Requirement:
Copy the final lines exactly, starting at the one that contains "Instruction: Click the muted" and ending with the last line of the listing below. Pictures are not part of the copy.

↓↓↓

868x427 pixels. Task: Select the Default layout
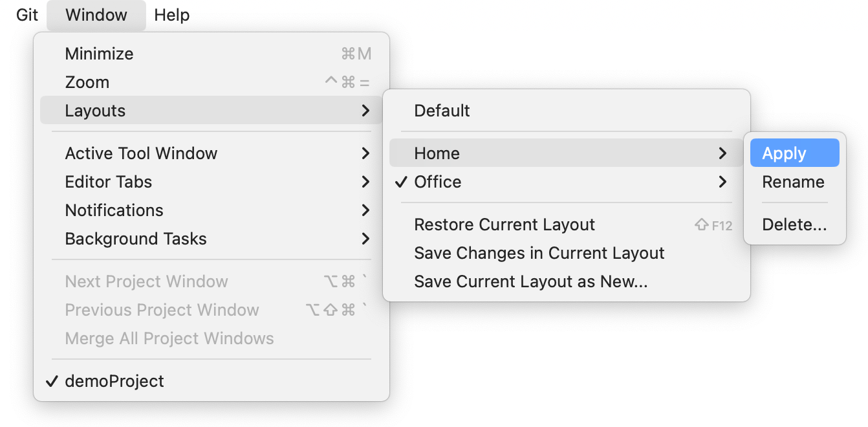tap(442, 111)
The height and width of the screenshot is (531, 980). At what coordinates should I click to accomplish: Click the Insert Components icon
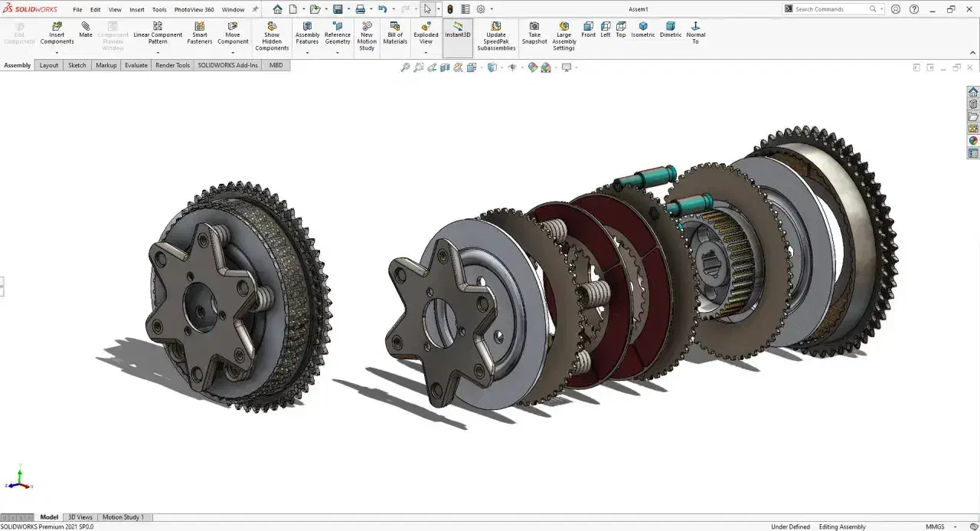coord(57,27)
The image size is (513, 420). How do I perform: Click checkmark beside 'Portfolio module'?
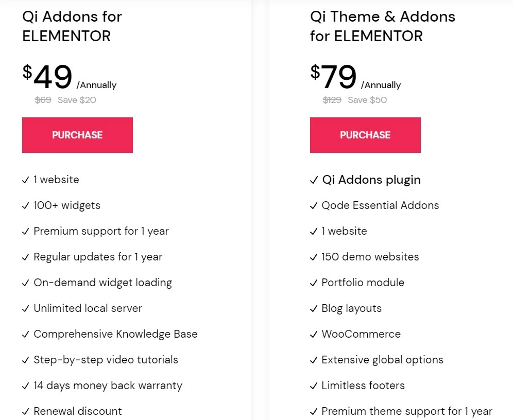[x=314, y=283]
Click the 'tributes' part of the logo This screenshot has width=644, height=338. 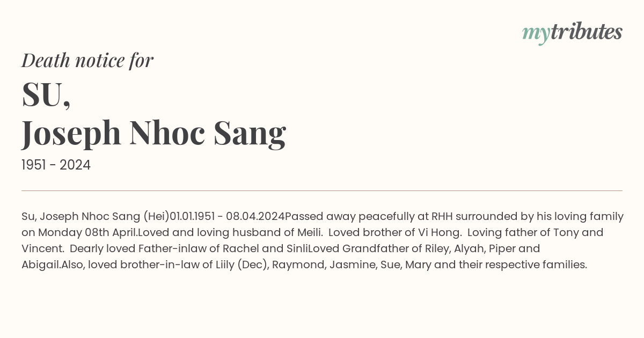point(586,32)
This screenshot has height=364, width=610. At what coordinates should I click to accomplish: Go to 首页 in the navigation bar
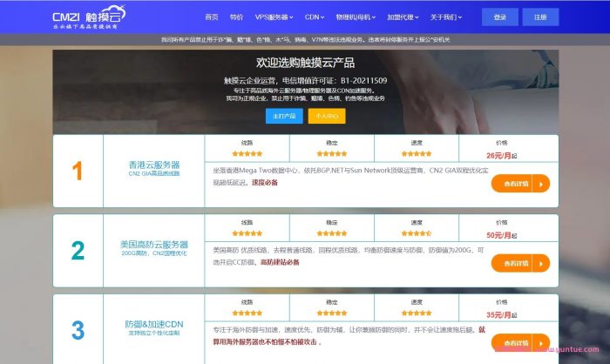point(211,17)
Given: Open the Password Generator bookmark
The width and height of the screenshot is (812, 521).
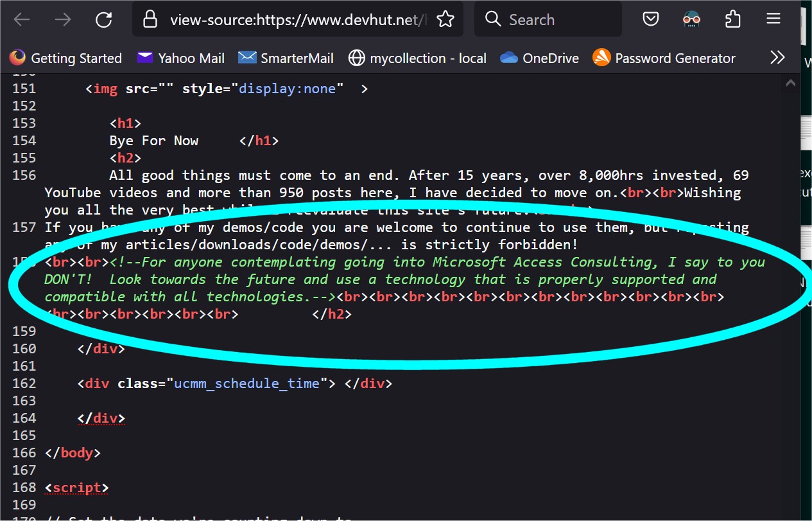Looking at the screenshot, I should 664,58.
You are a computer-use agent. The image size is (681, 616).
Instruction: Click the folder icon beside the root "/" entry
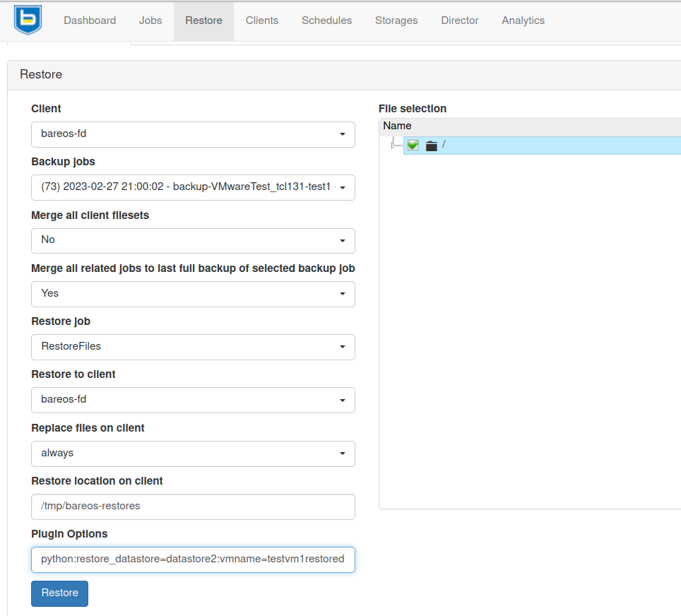[431, 145]
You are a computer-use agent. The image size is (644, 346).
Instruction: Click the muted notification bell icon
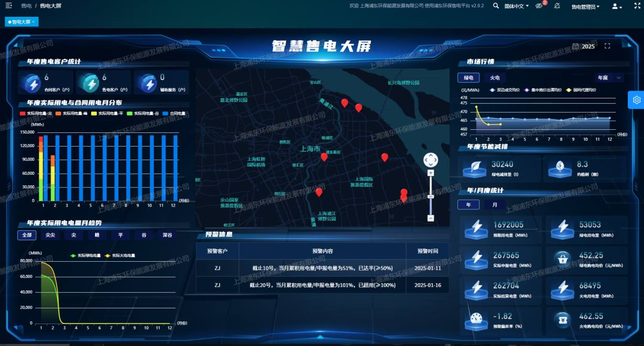click(557, 6)
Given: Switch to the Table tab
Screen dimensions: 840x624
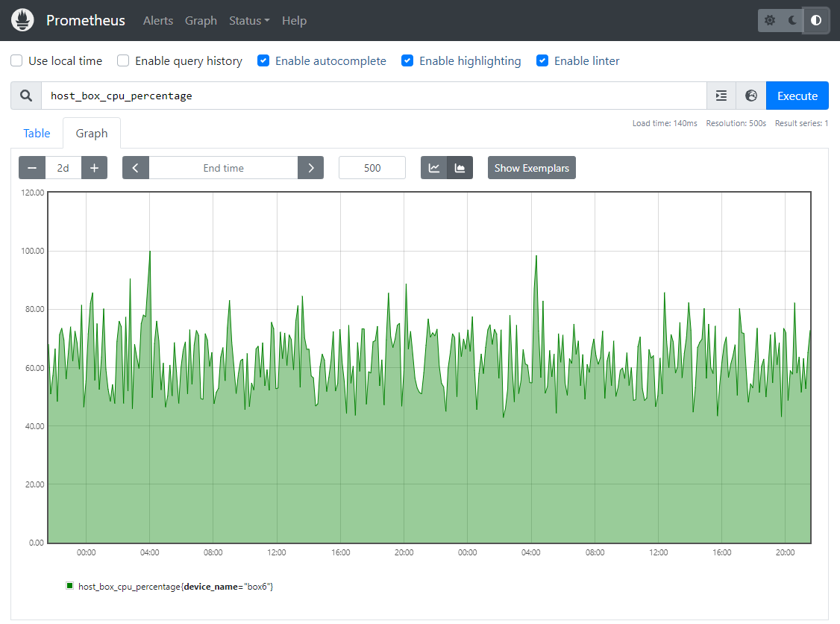Looking at the screenshot, I should (x=36, y=133).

↑↑↑

Exercise answer:
Instruction: Click the muted notification bell icon
click(557, 6)
Given: Switch to the Table tab
Screen dimensions: 840x624
Looking at the screenshot, I should (x=36, y=133).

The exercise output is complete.